- _SELECTED TEXT_
────────────────────
SEC. 31. Tax withheld on wages—(a) Wage withholding for income tax purposes-(1) In general. The amount withheld under section 3402 as tax on the wages of any individual shall be allowed to the recipient of the income as a credit against the tax imposed by this subtitle.

(2) Year of credit. The amount so withheld during any calendar year shall be allowed as a credit for the taxable year beginning in such calendar year. If more than one taxable year begins in a calendar year, such amount shall be allowed as a credit for the last taxable year so beginning.

(b) Credit for special refunds of social security tax-(1) In general. The Secretary or his delegate may prescribe regulations providing for the crediting against the tax imposed by this subtitle of the amount determined by the taxpayer or the Secretary (or his delegate) to be allowable under section 6413 (c) as a special refund of tax imposed on wages. The amount allowed as a credit under such regulations shall, for purposes of this subtitle, be considered an amount withheld at source as tax under section 3402.

(2) Year of credit. Any amount to which paragraph (1) applies shall be allowed as a credit for the taxable year beginning in the calendar year during which the wages were received. If more than one taxable year begins in the calendar year, such amount shall be allowed as a credit for the last taxable year so beginning.

§ 1.31-1 Credit for tax withheld on

wages.

(a) The tax deducted and withheld at the source upon wages under chapter 24 of the Internal Revenue Code of 1954 (or in the case of amounts withheld in 1954, under subchapter D, chapter 9 of the Internal Revenue Code of 1939) is allowable as a credit against the tax imposed by subtitle A of the 43

Internal Revenue Code of 1954, upon the recipient of the income. If the tax has actually been withheld at the source, credit or refund shall be made to the recipient of the income even though such tax has not been paid over to the Government by the employer. For the purpose of the credit, the recipient of the income is the person subject to tax imposed under subtitle A upon the wages from which the tax was withheld. For instance, if a husband and wife domiciled in a State recognized as a community property State for Federal tax purposes make separate returns. each reporting for income tax purposes onehalf of the wages received by the husband, each spouse is entitled to one-half of the credit allowable for the tax withheld at source with respect to such wages.

(b) The tax withheld during any calendar year shall be allowed as a credit against the tax imposed by subtitle A for the taxable year of the recipient of the income which begins in that calendar year. If such recipient has more than one taxable year beginning in that calendar year, the credit shall be allowed against the tax for the last taxable year so beginning.

§ 1.31-2 Credit for "special refunds" of employee social security tax.
────────────────────
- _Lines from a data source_
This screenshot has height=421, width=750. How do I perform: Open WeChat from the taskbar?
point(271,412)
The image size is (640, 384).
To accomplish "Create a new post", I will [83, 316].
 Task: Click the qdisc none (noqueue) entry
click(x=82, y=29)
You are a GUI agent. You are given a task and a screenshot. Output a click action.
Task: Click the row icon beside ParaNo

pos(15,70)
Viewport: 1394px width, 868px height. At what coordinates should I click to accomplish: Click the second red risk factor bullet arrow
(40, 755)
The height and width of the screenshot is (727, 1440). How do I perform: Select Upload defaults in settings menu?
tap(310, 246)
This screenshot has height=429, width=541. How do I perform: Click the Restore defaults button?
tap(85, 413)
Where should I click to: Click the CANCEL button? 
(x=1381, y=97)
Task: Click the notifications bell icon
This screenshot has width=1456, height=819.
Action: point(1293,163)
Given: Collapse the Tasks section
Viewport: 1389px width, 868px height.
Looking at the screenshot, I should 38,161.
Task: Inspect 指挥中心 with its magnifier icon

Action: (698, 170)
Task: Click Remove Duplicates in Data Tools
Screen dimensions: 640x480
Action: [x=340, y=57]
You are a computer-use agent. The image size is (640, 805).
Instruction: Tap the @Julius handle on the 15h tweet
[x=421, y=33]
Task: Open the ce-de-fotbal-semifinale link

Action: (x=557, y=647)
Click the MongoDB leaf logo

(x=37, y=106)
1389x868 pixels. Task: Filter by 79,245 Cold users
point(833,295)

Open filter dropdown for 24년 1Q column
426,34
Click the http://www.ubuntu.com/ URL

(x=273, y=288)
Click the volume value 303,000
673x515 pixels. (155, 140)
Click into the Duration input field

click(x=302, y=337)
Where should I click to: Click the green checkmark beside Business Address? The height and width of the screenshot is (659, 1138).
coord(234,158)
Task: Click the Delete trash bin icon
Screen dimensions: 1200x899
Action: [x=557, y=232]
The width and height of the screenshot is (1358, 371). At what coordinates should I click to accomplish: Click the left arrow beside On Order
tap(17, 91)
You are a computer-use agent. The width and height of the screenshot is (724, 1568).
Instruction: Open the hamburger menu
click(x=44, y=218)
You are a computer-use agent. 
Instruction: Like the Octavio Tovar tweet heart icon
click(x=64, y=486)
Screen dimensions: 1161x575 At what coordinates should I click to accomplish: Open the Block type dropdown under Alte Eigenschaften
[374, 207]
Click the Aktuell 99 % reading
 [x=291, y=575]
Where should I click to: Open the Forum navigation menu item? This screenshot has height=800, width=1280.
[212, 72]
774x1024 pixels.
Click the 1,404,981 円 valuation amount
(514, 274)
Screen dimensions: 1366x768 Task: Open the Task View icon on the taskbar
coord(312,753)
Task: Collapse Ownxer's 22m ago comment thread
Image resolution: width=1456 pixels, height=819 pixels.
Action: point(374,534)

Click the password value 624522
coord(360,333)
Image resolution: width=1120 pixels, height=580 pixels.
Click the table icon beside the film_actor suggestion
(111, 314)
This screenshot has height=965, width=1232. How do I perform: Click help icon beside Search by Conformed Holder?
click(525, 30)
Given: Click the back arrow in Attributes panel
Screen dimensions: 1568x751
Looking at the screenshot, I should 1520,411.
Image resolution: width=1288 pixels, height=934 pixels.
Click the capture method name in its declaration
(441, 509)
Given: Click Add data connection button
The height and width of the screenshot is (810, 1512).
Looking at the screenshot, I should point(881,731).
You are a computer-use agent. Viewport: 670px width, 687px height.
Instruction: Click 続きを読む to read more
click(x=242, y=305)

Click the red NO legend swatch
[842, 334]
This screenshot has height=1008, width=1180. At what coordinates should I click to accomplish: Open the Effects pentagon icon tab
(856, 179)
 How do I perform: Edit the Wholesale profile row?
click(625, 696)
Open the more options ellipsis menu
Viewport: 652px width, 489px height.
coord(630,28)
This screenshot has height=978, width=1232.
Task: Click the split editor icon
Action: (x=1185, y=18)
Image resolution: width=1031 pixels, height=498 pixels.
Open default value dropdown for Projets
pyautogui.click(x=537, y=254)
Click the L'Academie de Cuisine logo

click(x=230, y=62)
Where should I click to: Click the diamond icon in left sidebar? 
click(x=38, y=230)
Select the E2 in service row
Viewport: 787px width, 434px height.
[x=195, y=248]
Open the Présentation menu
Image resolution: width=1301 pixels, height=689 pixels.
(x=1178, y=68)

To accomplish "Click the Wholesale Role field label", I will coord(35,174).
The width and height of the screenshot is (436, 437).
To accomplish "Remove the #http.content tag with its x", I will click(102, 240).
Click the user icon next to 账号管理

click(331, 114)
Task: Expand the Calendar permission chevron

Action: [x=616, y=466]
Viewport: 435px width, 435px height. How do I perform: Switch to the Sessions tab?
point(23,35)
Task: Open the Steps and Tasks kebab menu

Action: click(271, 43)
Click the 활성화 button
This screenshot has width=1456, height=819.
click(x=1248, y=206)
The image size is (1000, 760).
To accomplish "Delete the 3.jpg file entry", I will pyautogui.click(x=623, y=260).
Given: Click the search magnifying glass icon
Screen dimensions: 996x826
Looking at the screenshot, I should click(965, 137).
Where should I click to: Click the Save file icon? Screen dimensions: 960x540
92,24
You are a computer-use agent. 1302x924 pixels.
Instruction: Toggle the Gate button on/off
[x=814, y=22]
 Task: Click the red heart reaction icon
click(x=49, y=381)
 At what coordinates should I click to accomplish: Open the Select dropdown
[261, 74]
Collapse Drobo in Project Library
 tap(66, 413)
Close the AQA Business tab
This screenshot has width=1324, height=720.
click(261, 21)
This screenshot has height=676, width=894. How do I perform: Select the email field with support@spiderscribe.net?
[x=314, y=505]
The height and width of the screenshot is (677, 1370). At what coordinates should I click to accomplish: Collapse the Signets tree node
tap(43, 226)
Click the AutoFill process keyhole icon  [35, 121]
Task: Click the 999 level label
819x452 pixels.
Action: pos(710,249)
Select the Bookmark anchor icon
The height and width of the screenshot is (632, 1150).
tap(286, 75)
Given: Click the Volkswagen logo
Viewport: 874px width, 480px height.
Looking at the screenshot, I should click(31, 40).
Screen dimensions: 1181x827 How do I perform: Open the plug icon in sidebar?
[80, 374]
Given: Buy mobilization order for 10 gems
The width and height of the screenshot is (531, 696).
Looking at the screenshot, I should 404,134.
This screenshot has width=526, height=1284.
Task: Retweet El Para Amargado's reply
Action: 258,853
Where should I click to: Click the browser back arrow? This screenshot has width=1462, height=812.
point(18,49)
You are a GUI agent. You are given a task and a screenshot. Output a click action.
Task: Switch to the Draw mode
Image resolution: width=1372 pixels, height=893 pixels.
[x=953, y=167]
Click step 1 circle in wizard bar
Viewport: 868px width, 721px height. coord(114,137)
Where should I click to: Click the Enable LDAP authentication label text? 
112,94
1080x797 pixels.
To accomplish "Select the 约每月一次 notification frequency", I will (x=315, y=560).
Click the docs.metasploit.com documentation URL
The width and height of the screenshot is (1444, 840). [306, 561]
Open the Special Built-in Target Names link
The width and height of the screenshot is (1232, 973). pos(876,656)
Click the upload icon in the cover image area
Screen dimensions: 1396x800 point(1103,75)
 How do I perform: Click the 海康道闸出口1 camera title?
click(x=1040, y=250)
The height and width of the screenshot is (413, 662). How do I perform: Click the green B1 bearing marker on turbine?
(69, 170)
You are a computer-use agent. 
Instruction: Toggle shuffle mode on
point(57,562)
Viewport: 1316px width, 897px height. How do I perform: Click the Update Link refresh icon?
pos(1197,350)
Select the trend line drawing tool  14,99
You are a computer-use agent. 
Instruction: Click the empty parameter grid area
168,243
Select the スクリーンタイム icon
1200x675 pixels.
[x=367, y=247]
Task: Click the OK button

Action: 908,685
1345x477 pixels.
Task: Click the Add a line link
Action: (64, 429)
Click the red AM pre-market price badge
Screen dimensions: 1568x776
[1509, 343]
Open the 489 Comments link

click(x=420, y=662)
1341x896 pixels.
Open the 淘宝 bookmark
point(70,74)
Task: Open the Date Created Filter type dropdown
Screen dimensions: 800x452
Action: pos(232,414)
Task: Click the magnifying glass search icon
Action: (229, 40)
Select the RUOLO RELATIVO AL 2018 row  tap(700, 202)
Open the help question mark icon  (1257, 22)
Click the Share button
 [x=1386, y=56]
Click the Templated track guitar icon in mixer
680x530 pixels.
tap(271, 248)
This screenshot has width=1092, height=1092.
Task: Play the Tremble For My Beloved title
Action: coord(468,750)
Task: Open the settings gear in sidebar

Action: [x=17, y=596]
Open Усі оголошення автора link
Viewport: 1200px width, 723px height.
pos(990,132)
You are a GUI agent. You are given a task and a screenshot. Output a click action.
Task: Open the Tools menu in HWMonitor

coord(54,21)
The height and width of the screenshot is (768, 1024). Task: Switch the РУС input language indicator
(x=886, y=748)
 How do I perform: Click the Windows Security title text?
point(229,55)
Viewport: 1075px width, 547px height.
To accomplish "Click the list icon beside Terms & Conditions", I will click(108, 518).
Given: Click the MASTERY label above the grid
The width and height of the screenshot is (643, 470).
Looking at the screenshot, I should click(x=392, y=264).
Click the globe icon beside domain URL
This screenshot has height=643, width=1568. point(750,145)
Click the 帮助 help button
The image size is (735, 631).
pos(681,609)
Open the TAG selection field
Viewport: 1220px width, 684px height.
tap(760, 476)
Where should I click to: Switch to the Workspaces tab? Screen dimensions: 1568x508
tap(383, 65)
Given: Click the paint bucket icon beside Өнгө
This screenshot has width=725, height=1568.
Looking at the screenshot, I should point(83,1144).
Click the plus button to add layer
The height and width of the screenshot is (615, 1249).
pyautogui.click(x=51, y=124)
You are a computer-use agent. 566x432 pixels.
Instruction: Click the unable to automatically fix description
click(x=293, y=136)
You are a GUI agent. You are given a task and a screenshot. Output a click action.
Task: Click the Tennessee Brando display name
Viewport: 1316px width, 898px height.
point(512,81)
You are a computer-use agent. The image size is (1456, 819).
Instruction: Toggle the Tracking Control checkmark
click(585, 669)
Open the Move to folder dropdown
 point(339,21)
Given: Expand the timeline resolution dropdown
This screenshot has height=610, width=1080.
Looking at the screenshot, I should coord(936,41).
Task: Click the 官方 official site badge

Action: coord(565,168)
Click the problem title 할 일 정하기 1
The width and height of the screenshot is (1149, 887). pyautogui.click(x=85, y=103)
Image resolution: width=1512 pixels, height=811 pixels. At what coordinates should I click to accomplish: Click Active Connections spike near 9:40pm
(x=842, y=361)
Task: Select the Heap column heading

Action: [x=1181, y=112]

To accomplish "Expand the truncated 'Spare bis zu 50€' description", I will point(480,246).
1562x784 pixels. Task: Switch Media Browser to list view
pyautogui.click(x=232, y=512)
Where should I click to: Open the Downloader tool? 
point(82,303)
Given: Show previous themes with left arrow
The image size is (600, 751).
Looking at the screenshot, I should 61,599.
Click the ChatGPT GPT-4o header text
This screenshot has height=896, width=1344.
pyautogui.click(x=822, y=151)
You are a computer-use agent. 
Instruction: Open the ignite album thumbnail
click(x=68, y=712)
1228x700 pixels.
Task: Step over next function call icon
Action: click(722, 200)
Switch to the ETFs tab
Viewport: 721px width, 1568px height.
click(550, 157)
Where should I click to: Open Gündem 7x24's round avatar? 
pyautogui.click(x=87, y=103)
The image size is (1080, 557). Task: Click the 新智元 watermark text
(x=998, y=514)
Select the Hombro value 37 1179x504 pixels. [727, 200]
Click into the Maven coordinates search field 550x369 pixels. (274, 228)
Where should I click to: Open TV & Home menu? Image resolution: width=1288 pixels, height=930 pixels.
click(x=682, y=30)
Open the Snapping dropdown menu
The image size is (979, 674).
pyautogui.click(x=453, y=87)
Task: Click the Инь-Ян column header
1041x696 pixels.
────────────────────
Copy the part of the wage withholding text between "(2) Year of credit. The" and "under section 3402.", inclusive. The lines above are not needed for any of the work here.

(2) Year of credit. The amount so withheld during any calendar year shall be allowed as a credit for the taxable year beginning in such calendar year. If more than one taxable year begins in a calendar year, such amount shall be allowed as a credit for the last taxable year so beginning.

(b) Credit for special refunds of social security tax-(1) In general. The Secretary or his delegate may prescribe regulations providing for the crediting against the tax imposed by this subtitle of the amount determined by the taxpayer or the Secretary (or his delegate) to be allowable under section 6413 (c) as a special refund of tax imposed on wages. The amount allowed as a credit under such regulations shall, for purposes of this subtitle, be considered an amount withheld at source as tax under section 3402.